Coming Soon

Native American Encampment

Open Area, Plaza and Native Encampment:  Between the two wings of the facility, there is a public open space plaza, that includes an amphitheater on the west end stairway. The plaza level is designed to be cordoned off and used on occasion as an outdoor event area.  The glass walls of the museum are designed to have areas that are opaque, but visually transparent from the inside.  The design is to allow some areas views into the museum itself.  Thus, allowing an element of entertainment to off-hour and free use of the plaza at no cost.

Indigenous Peoples Area:  We are reserving 1.32 acres for an Indian Encampment. We feel it important for the inclusion of the Shoshone/Bannock Tribes. to contribute their heritage to the project, and report their history in their perspective.

Biodiversity: The planters in the plaza are intended to be primarily drought tolerant and reflect diverse examples of native horticulture of Southern Idaho*2.  The plaza, like the parking areas, will use a permeable surface to reduce the carbon imprint while allowing for heavy foot traffic. 

*2 The Idaho Native Plant Society is a statewide non-profit organization dedicated to promoting interest in native plants and plant communities and collecting and sharing information on all phases of the botany of native plants in Idaho. They seek to foster an understanding and appreciation of our native flora and to preserve this rich heritage for future generations.  They also have several conference venues every year.  Enlisting them as a not-for-profit organization will provide an educational venue for their focus and promotion of their organization. 

Prehistoric Times:  Idaho is rich in prehistoric history, both with major digs that have found fossils dating back millions of years, some of the items are currently on display 

Tribes:  We have met with the Shoshone-Bannock tribe had discussions with their Tribal Council.  The indigenous native tribes that inhabited the area prior to the settlers, and Idaho’s statehood inhabited this area for thousands of years.

The Shoshone Bannock Tribe’s Fort Hall reservation is two slightly over two hours away to the east, and the Shoshone Paiute tribe on the Duck Valley reservation is about the same distance to the southwest from Idaho into Nevada.  

Pioneers:  This includes an “Old West ” theme of the pioneers and first settlers, with the initial purchase of two collections of antiquities from Ron Gillett (Triangle Circle Ranch), which includes old west guns, horse saddles, western gear such as spurs, bridles, an authentic pristine Overland stagecoach.  The second is to be the purchase of a private collection of antique wagons, coaches, horse-drawn sleighs, and many photographs from the Forest and Cheryl Hymas estate.

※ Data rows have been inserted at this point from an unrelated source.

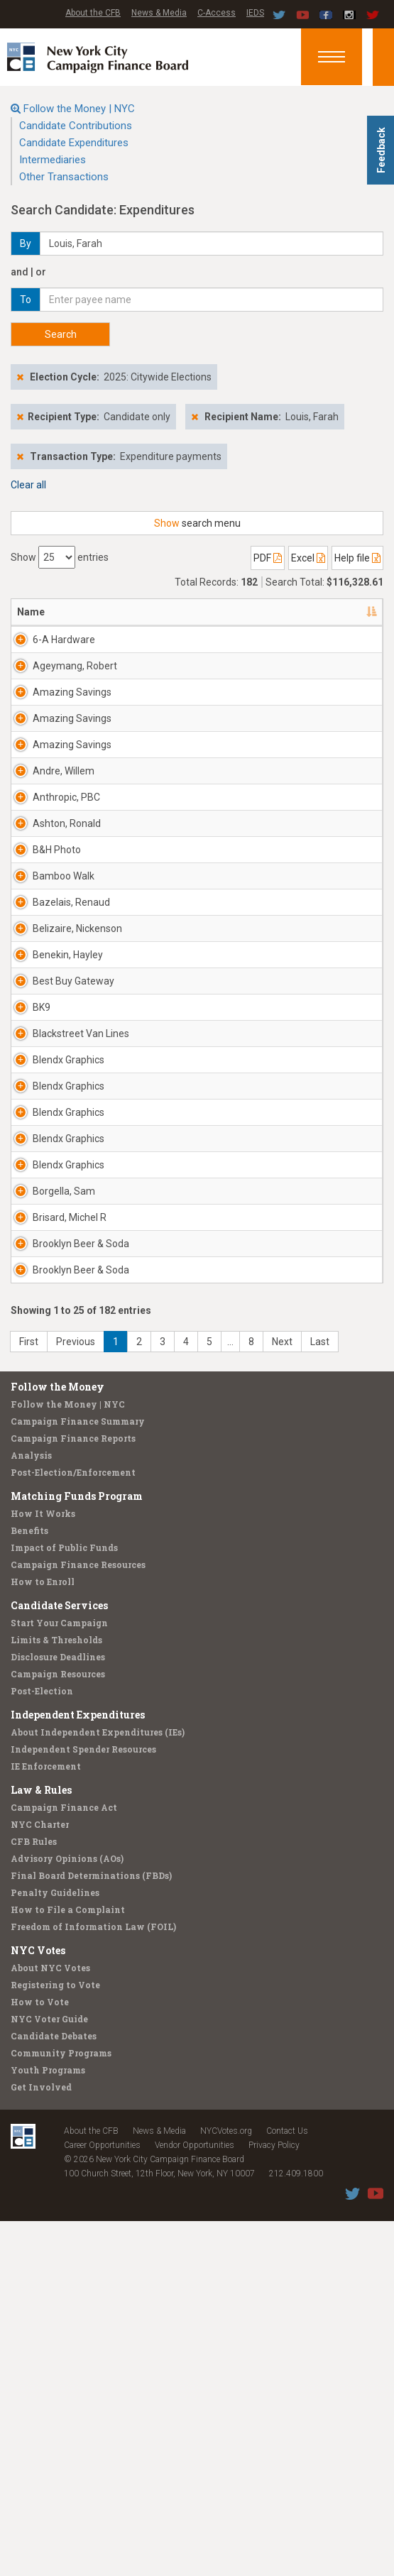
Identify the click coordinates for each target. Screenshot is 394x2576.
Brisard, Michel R (65, 1537)
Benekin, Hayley (68, 1125)
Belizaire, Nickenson (56, 1092)
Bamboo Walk (63, 1003)
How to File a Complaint (68, 2264)
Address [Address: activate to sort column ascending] (135, 612)
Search (61, 334)
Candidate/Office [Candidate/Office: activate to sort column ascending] (254, 612)
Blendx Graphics (52, 1294)
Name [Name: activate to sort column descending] (31, 612)
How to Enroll (43, 1936)
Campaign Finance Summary (78, 1776)
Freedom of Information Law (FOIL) (93, 2281)
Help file (357, 558)
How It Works (43, 1868)
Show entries (60, 557)
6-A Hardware (64, 639)
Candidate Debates (54, 2390)
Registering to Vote (55, 2339)
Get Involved (41, 2442)
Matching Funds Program (77, 1851)
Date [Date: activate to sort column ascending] (333, 612)
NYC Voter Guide (49, 2373)
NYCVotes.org (226, 2486)
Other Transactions (64, 176)
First (28, 1696)
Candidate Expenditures (73, 142)
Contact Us (287, 2486)
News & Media (159, 13)
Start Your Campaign (59, 1977)
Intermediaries (52, 159)
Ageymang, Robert (58, 687)
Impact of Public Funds (64, 1902)
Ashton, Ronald (67, 922)
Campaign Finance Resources (78, 1919)
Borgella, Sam (64, 1489)
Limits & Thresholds (56, 1994)
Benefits (29, 1885)
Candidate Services (59, 1960)
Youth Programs (48, 2424)
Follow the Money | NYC (79, 108)
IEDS (255, 13)
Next (282, 1696)
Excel (308, 558)
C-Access (216, 13)
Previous (75, 1696)
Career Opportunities (102, 2500)
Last (319, 1696)
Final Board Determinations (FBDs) (91, 2230)
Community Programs (61, 2407)
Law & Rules (41, 2145)
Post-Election (42, 2045)
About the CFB (93, 13)
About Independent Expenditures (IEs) (98, 2087)
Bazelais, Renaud (53, 1051)
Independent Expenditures (78, 2069)
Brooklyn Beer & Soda (64, 1577)
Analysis (31, 1810)
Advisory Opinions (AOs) (67, 2213)
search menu (197, 523)
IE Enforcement (46, 2121)
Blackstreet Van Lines (58, 1253)
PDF (267, 558)
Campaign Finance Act (64, 2162)
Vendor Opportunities (194, 2500)
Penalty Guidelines (55, 2247)
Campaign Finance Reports (73, 1793)
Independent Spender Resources (83, 2104)
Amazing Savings (53, 727)
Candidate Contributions (75, 125)
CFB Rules (34, 2196)
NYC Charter (40, 2179)
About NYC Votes (50, 2322)
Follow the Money (57, 1741)
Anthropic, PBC (66, 882)
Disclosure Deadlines (58, 2011)
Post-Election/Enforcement (73, 1827)
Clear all (28, 484)
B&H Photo (57, 963)
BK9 (41, 1206)
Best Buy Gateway (52, 1172)
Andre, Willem (63, 842)
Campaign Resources (58, 2028)
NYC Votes (38, 2305)
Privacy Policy (274, 2500)
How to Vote (40, 2356)
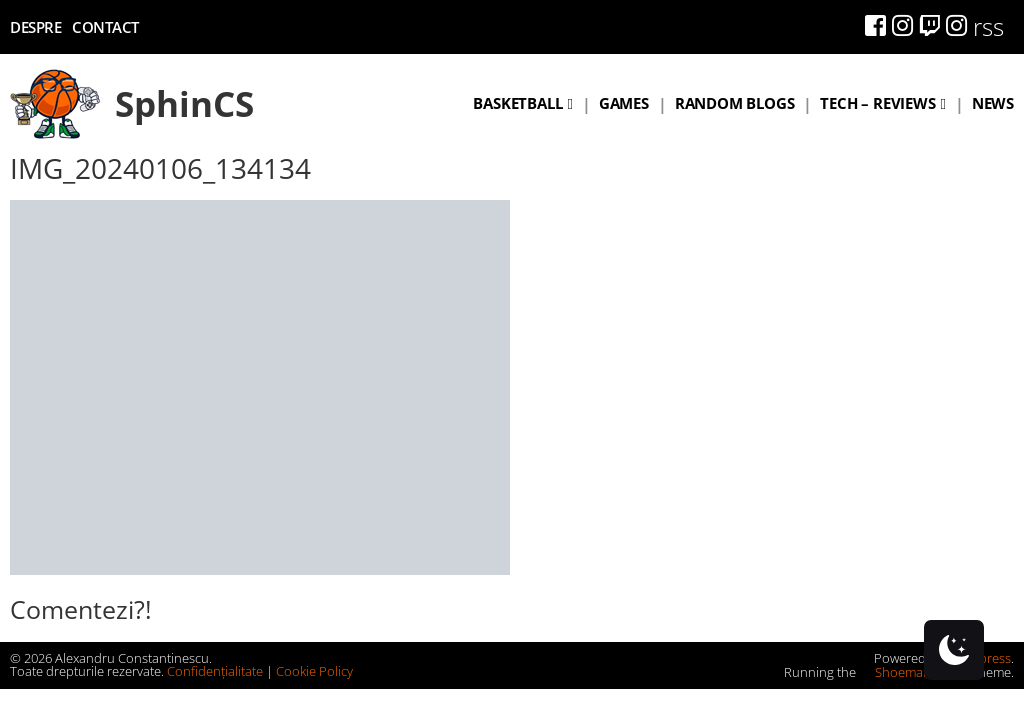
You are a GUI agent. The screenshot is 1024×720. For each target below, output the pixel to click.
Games (624, 103)
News (993, 103)
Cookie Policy (314, 671)
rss (988, 26)
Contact (105, 27)
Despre (35, 27)
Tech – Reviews (877, 103)
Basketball (517, 103)
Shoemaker (900, 672)
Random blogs (735, 103)
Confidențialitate (215, 671)
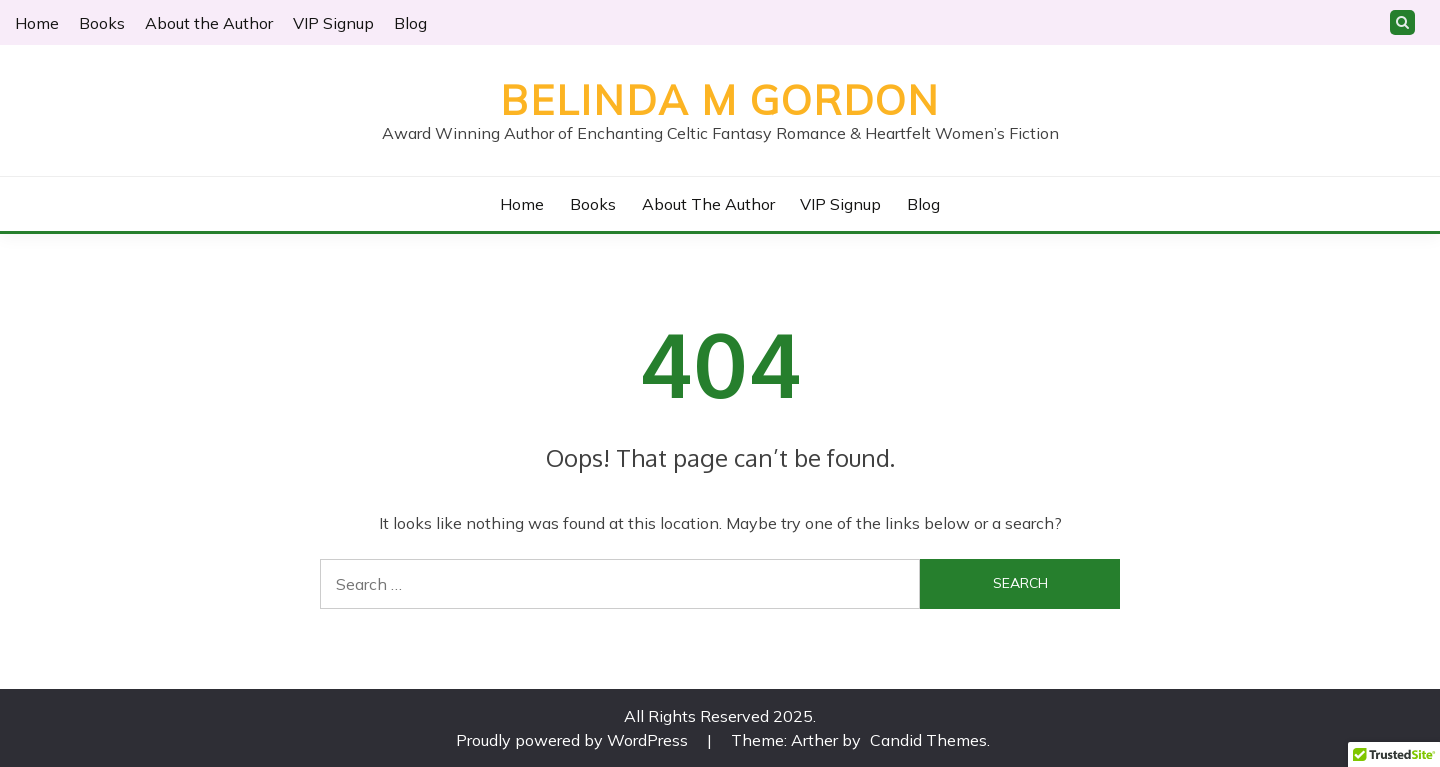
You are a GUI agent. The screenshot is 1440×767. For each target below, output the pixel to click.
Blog (410, 23)
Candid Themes (928, 740)
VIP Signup (333, 23)
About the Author (209, 23)
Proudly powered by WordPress (574, 740)
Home (37, 23)
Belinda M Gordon (720, 100)
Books (102, 23)
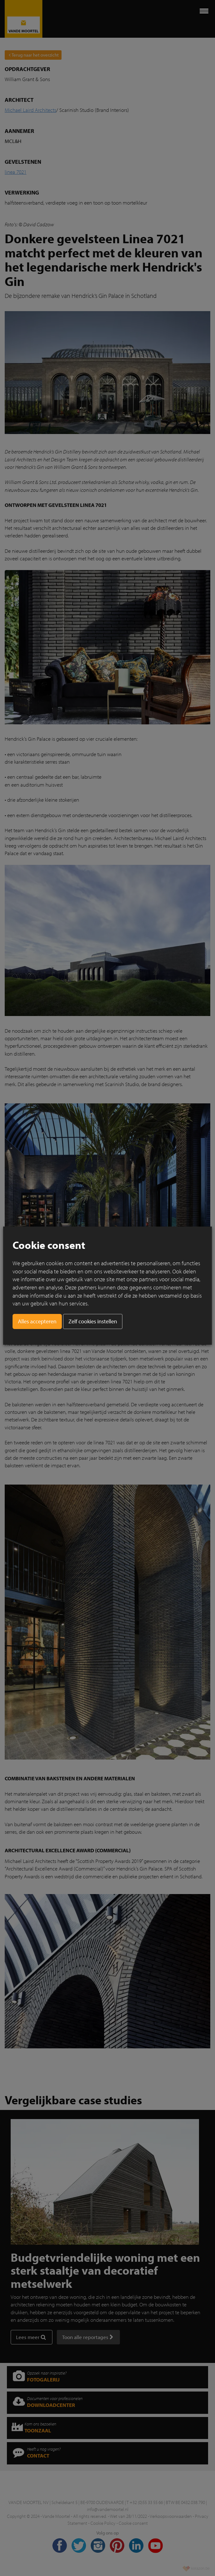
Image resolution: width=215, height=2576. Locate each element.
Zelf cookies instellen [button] (92, 1321)
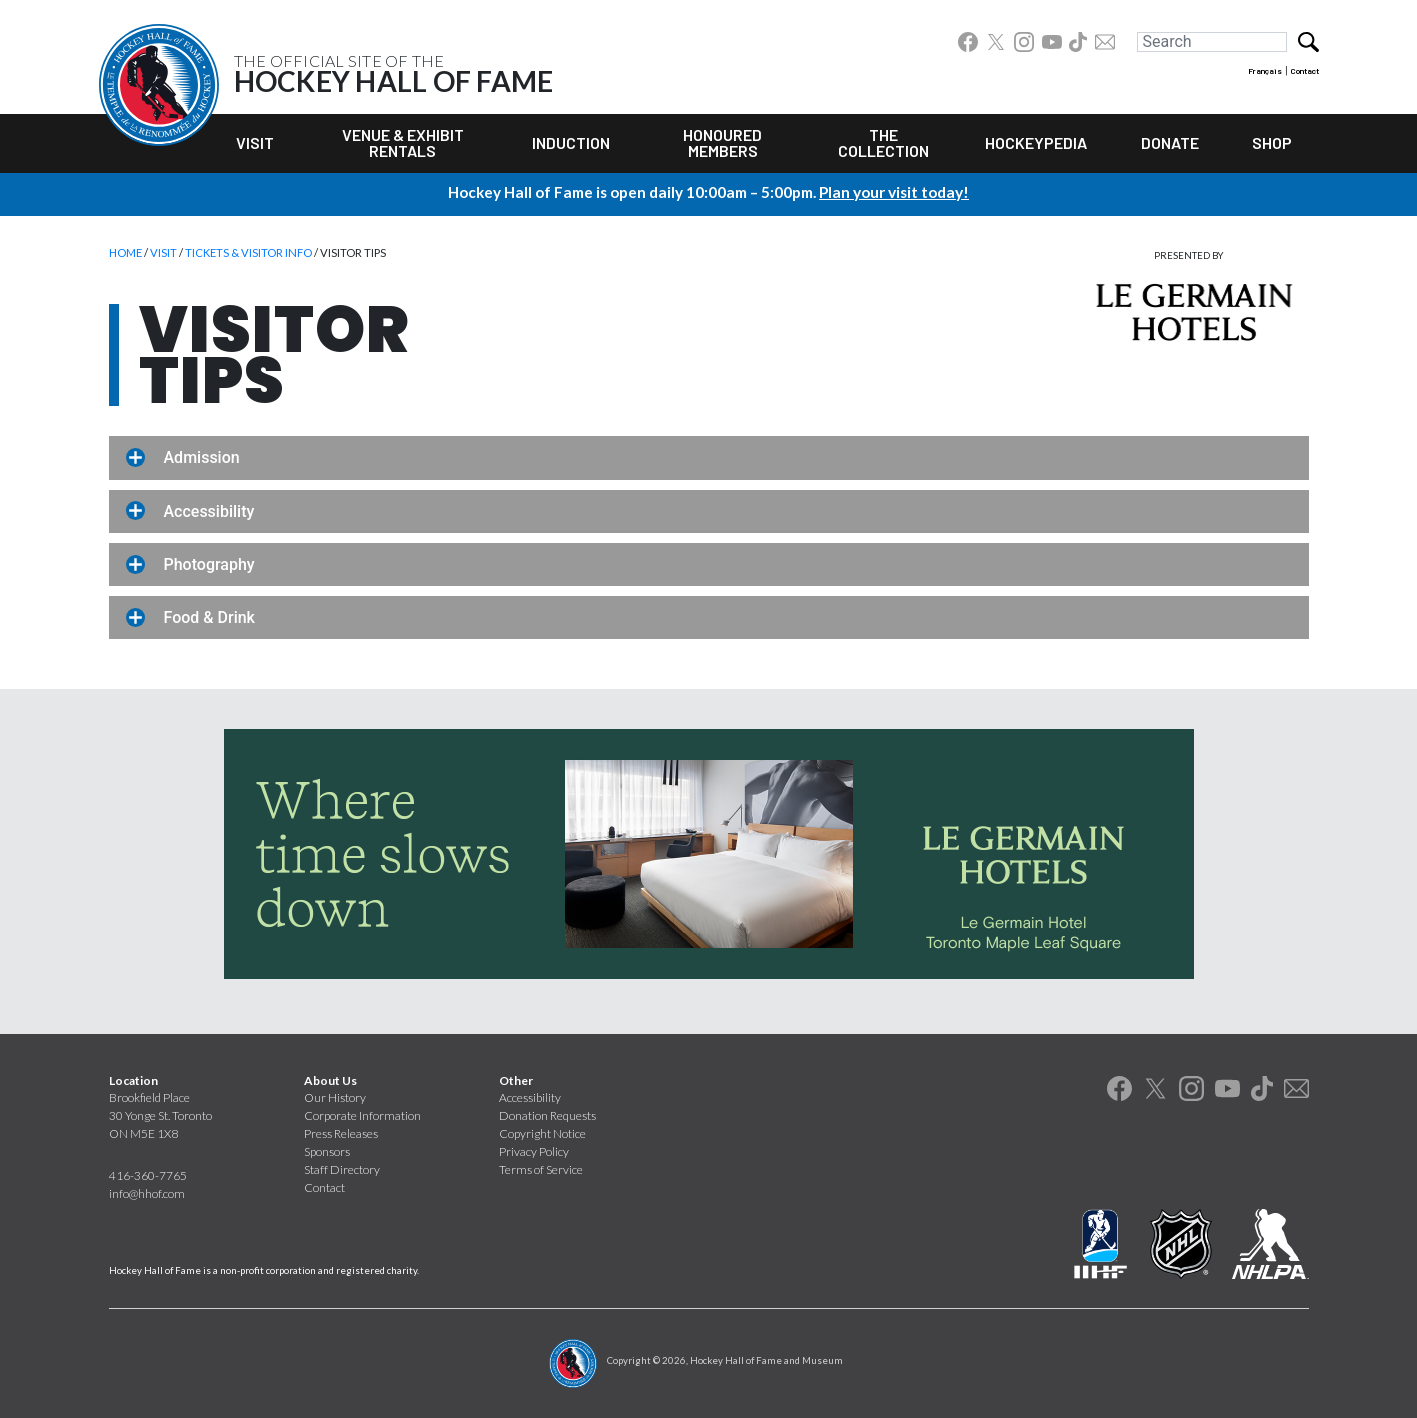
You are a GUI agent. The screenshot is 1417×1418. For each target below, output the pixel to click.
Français (1265, 71)
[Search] (1212, 42)
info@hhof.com (147, 1193)
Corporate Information (362, 1115)
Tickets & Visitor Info (248, 252)
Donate (1170, 142)
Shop (1272, 142)
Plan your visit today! (894, 192)
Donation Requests (547, 1115)
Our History (335, 1097)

Mining:  Mining in Idaho is a continuing industry today, with active mines throughout the state.  In the early days of the “Gold Rush”, pioneers set out to make their fortunes in reports of gold strikes throughout the state.

Coming of age Modern Idaho: The history of agriculture in Idaho.  The evolution of technology.  From early farming/ranching up to the mechanization of the industry, in both Agriculture and Aquaculture.

Tourism:  In support of the many features and destinations:  Sun Valley Resort area, Sawtooth Recreational Area, Snake River Canyon, Shoshone Falls, Craters of the Moon, Ice Caves, and other attractions in the area.  Perhaps include plaques around the monument area pointing in the direction of these places and include distance.